An 18-year-old horse was euthanized earlier this month after being diagnosed with equine herpes virus, type-1 (EHV-1).

An 18-year-old horse was euthanized earlier this month after being diagnosed with equine herpes virus, type-1 (EHV-1). Seven days after the Friesian mare developed hind limb weakness the diagnosis was confirmed, according to the Equine Disease Communication Center (EDCC).

microscopic view of equine herpes virus (EHV-1)
How and why Equine Herpesvirus type-1 causes neurological disease is still unknown.

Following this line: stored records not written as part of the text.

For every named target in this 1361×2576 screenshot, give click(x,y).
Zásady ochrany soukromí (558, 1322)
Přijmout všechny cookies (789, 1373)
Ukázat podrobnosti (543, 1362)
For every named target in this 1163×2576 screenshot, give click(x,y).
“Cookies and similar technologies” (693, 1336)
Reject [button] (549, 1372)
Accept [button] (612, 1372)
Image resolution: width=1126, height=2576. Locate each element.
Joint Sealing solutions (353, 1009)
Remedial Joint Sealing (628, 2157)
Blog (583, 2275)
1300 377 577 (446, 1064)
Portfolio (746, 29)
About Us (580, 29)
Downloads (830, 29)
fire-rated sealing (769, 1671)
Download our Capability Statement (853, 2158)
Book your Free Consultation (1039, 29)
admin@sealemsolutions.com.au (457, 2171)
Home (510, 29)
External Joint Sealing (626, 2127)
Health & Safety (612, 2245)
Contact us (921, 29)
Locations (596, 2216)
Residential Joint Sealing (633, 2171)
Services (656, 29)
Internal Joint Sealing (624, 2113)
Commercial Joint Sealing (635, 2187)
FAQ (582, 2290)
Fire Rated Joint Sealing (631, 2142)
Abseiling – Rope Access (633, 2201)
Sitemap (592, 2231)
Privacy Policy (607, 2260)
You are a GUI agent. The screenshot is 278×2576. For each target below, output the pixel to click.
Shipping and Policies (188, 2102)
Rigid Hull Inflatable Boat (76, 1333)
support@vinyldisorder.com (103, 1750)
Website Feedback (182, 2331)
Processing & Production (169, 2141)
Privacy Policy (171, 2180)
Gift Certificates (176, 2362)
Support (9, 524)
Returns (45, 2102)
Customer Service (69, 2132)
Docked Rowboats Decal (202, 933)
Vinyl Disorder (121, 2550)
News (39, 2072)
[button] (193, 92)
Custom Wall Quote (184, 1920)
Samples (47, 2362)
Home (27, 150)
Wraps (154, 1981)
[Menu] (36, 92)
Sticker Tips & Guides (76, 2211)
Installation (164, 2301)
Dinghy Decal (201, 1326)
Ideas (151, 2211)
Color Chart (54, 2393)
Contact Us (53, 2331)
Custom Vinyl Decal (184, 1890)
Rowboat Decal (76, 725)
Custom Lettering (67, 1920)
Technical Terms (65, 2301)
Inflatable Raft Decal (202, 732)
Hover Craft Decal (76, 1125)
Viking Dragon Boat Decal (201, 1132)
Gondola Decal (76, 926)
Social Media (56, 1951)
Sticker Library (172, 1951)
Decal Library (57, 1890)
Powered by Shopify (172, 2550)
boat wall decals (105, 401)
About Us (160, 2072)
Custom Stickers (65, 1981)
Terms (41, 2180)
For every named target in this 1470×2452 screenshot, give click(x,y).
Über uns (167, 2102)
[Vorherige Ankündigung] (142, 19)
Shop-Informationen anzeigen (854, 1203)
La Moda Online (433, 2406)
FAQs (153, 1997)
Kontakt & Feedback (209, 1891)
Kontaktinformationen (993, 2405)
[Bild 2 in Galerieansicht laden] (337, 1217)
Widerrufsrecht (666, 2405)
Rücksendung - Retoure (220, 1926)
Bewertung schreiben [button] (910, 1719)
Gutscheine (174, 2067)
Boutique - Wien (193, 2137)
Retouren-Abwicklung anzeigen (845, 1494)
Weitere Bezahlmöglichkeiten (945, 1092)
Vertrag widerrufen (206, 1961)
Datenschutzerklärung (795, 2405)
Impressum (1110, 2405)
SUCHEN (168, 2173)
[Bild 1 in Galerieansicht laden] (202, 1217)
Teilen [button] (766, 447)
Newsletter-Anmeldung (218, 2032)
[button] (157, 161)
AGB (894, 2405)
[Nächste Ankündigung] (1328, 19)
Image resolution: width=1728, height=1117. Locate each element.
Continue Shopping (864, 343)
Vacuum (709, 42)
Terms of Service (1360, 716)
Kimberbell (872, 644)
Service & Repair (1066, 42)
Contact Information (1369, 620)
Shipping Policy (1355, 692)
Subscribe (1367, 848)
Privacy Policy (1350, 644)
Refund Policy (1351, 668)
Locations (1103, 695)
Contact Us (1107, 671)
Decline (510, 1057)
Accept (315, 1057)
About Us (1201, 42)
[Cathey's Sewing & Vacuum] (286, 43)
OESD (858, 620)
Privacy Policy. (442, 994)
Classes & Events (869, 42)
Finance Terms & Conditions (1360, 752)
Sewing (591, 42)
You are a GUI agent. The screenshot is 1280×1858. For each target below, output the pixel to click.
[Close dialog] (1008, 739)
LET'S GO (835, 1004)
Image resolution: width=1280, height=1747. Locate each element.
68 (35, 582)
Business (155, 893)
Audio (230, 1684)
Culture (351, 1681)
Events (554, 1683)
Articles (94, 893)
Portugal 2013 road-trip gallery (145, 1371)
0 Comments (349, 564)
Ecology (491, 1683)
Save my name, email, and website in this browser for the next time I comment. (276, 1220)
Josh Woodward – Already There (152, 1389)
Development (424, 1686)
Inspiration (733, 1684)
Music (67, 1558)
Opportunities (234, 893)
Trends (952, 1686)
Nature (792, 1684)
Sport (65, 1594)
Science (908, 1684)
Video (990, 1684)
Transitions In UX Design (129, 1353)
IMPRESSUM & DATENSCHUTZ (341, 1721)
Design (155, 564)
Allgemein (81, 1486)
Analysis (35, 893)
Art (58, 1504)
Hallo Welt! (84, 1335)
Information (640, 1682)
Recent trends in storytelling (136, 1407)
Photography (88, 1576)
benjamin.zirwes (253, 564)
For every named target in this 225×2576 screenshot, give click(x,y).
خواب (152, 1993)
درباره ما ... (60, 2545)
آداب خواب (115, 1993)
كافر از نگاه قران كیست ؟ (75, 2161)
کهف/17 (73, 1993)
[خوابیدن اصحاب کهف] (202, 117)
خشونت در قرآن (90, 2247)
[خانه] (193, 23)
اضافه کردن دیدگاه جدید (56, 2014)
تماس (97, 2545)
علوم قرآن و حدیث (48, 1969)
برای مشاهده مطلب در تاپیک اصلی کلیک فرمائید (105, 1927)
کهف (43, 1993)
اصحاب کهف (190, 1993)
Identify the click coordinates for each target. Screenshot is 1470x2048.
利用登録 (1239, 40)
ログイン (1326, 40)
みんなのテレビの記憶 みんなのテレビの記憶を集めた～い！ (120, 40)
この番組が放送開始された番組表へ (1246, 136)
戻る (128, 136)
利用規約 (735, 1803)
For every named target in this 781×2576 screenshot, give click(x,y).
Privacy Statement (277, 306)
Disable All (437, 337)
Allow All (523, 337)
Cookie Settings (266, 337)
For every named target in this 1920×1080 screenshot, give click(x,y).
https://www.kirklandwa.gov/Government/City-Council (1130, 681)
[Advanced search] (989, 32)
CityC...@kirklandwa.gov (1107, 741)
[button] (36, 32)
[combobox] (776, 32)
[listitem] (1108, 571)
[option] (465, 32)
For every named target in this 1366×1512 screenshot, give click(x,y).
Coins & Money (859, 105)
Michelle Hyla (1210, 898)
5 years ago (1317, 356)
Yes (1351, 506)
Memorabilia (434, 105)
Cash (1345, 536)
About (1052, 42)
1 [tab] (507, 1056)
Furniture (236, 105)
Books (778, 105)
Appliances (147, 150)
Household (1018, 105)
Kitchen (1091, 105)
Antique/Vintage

Highly contagious, EHV-1 most often causes mild-to-moderate respiratory illness (rhinopneumonitis), but the infection occasionally leads to the life-threatening neurologic disease equine herpesvirus myeloencephalopathy (EHM). The mechanisms through which EHV-1 produces neurologic disease are not yet understood.

Learn more: Read “When EHV-1 Turns Deadly.” 

Two other horses on the King County property subsequently developed fevers and have been tested for EHV-1. Results are still pending. Meanwhile, 25 other horses at the boarding barn are considered potentially exposed and the entire facility is under official quarantine.